Em defesa da Saúde Pública foi tema do último painel do evento, que registou a participação dos bastonários da Ordem dos Médicos Dentistas, da Ordem dos Farmacêuticos e da Ordem dos Médicos Veterinários.
Orlando Monteiro da Silva, líder da OMD, depois de elogiar o facto de estar sentado numa mesa “sem ângulos” entre as profissões, numa verdadeira mesa-redonda, defendeu que há assuntos “transversais” que afetam grande parte dos diferentes setores da Saúde, nomeadamente a sustentabilidade do sistema, o consumo de recursos e os diferentes vetores da regulação. Neste capítulo, Monteiro da Silva apontou o dedo à “sobreposição do papel dos diferentes reguladores”, criticando o “atropelo” e o afã regulador das várias entidades que estão no terreno. E deu como exemplo os EUA, que “são uma sociedade que promove a auto-regulação, nomeadamente na Saúde”, mas onde não haverá essa voragem de imposição indiscriminada de medidas, segundo o bastonário da OMD.

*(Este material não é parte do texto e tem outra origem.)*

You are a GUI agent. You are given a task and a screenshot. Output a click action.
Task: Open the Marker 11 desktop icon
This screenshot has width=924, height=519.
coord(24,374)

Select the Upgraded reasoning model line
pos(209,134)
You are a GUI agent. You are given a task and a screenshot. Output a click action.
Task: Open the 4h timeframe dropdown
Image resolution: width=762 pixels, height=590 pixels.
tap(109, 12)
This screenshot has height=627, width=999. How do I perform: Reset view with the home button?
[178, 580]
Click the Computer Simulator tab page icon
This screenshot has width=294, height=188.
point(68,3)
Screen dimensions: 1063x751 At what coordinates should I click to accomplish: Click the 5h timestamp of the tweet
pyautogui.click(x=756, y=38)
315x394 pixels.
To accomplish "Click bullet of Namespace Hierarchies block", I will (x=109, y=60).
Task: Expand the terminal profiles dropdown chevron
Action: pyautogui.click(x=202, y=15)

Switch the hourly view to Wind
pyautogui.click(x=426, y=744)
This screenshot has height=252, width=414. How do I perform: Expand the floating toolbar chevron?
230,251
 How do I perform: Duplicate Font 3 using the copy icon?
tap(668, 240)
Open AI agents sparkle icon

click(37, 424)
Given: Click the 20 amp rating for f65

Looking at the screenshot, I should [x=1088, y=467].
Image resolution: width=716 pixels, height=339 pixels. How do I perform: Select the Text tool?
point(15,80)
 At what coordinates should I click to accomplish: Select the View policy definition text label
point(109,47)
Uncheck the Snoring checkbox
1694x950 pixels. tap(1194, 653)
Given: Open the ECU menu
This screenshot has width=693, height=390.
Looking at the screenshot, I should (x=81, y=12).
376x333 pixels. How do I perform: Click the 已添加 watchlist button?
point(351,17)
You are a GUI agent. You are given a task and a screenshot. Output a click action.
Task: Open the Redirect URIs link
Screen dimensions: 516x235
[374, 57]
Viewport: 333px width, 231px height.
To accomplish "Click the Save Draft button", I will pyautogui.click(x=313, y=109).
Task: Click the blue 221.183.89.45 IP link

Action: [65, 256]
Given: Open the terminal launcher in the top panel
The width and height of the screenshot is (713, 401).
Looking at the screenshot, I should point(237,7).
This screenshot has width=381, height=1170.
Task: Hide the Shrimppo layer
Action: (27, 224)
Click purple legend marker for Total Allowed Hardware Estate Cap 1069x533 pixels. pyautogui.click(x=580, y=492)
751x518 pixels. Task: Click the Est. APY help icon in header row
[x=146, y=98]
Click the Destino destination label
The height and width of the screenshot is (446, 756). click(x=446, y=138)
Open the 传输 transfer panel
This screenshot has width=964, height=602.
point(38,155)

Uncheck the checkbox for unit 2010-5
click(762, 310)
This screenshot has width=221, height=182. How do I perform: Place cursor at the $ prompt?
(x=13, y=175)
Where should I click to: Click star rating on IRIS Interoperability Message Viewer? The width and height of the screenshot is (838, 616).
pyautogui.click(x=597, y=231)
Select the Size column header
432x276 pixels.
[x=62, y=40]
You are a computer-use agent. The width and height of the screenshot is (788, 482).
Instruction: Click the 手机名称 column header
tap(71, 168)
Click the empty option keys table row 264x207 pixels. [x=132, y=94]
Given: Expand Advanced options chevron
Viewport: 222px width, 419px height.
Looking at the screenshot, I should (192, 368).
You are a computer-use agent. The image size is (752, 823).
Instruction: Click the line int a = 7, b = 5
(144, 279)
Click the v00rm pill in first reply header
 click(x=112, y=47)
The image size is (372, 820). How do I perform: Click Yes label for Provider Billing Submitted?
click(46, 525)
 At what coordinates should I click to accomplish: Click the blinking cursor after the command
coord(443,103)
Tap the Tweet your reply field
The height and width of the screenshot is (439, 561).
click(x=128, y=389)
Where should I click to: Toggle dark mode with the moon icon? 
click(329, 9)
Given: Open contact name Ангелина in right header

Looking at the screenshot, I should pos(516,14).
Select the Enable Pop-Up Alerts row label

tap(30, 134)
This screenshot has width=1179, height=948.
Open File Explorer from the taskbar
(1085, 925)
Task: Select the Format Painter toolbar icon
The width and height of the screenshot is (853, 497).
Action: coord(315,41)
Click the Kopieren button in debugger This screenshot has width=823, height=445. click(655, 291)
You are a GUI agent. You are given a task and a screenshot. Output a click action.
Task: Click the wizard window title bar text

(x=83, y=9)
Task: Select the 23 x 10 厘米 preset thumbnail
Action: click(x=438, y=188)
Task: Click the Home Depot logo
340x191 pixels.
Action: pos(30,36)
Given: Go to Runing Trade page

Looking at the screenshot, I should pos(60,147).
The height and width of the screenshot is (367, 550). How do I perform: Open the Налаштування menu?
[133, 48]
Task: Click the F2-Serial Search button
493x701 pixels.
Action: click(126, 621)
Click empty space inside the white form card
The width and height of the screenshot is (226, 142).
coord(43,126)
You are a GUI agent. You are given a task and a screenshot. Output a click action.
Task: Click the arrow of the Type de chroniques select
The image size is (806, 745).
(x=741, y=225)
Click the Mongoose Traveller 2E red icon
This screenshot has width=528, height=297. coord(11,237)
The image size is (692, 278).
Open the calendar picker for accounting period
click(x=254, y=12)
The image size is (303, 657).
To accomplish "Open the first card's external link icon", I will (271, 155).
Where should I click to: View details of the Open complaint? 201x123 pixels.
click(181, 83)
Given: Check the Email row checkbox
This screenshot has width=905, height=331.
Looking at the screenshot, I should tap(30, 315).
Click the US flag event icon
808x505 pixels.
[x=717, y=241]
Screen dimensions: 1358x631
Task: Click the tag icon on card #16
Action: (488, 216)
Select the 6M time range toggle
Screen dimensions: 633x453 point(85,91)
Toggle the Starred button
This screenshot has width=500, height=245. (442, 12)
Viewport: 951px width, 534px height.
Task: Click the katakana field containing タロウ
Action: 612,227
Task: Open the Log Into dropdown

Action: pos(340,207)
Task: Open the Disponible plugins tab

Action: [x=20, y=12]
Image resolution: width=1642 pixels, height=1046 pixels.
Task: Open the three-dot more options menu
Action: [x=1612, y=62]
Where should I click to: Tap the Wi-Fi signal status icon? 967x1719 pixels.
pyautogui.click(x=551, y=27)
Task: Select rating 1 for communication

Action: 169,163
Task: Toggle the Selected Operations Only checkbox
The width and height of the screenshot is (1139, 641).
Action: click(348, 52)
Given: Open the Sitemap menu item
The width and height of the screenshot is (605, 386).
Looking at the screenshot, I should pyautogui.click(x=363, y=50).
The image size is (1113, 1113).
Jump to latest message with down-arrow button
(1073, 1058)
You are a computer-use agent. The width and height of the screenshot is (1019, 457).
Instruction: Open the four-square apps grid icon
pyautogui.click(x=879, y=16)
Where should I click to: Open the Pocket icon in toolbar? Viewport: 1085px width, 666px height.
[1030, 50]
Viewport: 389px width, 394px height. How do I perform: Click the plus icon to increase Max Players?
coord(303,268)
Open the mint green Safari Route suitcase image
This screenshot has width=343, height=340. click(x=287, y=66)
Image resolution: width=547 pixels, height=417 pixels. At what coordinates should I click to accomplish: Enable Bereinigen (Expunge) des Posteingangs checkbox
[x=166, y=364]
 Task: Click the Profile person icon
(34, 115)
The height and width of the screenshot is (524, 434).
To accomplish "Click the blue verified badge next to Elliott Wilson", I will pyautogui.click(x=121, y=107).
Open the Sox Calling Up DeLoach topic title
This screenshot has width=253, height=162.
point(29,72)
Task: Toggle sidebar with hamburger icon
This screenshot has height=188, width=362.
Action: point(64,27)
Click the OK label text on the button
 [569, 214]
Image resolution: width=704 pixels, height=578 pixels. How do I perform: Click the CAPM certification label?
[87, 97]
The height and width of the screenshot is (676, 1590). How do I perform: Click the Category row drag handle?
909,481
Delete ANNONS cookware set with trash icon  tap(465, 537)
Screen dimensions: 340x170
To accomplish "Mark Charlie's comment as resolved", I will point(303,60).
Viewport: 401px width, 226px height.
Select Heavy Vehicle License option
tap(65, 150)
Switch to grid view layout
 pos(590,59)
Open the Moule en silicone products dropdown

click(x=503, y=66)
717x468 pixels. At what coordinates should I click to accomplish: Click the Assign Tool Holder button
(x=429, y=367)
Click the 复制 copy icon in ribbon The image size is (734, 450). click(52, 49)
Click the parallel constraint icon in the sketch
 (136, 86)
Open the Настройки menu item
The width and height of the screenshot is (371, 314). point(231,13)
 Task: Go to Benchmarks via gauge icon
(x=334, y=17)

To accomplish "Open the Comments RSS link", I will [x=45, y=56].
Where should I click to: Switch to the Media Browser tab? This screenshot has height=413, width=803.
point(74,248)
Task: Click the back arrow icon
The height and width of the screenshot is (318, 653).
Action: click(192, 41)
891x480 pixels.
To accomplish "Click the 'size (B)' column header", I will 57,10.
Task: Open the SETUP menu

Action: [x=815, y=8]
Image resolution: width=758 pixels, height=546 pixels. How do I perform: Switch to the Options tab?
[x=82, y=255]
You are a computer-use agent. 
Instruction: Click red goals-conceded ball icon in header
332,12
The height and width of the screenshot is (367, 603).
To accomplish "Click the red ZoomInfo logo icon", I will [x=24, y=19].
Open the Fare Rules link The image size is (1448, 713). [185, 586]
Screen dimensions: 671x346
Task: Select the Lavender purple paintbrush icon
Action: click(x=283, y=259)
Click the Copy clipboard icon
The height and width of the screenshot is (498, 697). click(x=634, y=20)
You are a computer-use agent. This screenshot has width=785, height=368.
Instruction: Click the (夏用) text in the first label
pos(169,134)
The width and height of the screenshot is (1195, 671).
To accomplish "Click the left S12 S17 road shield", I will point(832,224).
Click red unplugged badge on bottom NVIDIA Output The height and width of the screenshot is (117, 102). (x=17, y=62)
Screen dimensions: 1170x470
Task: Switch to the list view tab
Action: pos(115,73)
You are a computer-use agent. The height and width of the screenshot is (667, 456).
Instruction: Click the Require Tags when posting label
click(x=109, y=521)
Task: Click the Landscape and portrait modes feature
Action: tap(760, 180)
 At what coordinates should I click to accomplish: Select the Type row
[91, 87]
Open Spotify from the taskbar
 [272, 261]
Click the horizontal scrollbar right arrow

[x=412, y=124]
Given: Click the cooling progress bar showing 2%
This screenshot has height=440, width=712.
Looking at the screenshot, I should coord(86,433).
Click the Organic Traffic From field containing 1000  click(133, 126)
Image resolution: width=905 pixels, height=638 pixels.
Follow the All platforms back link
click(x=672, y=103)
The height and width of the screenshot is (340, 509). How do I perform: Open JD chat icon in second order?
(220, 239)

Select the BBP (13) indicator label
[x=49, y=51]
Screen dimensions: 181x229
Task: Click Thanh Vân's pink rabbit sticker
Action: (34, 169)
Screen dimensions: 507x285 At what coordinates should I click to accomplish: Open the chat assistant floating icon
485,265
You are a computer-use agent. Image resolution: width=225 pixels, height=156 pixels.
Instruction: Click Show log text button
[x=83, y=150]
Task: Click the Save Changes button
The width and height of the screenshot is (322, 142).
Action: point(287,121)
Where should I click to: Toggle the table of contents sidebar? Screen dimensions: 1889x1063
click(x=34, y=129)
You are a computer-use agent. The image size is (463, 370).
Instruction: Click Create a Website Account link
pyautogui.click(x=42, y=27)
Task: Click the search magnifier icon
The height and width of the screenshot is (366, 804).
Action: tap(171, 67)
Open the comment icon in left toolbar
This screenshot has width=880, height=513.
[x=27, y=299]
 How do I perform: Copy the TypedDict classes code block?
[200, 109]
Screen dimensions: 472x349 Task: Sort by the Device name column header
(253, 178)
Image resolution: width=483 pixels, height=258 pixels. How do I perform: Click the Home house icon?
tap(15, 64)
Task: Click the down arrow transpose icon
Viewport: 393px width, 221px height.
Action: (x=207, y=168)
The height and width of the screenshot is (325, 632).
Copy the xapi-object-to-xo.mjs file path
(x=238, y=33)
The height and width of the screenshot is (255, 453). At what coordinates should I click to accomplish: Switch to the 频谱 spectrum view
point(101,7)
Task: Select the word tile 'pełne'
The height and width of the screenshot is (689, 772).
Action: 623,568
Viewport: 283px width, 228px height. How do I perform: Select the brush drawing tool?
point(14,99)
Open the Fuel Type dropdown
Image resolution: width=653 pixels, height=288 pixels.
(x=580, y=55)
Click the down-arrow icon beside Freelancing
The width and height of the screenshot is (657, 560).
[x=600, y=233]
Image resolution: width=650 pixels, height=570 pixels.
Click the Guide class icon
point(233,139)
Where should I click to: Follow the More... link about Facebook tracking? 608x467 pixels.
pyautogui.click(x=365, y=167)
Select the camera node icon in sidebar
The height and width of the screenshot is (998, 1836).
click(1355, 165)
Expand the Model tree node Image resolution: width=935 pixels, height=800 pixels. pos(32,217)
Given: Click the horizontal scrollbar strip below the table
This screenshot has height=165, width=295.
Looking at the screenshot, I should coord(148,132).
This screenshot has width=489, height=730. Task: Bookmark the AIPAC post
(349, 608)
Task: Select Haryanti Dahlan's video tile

Em comentário “obrigatório” à atualidade portuguesa, o porta-voz dos dentistas lusos sublinhou que o setor “já estava a cumprir” grande parte das imposições levadas a cabo pela famosa “troika”, cuja ação tem posto o país em polvorosa.
Monteiro da Silva lembrou que, ao contrário da ideia vigente, “quando se defendem os profissionais (da Saúde) estamos a dar efetivo contributo para a própria Saúde Pública”, mas não deixou passar em claro a oportunidade de criticar abertamente o sistema de ensino “que está a dar problemas” porque está a gerar profissionais altamente qualificados que são obrigados a emigrar. Para o bastonário, as ordens têm sido pouco dinâmicas na defesa e clarificação da necessidade de se formarem menos profissionais anualmente.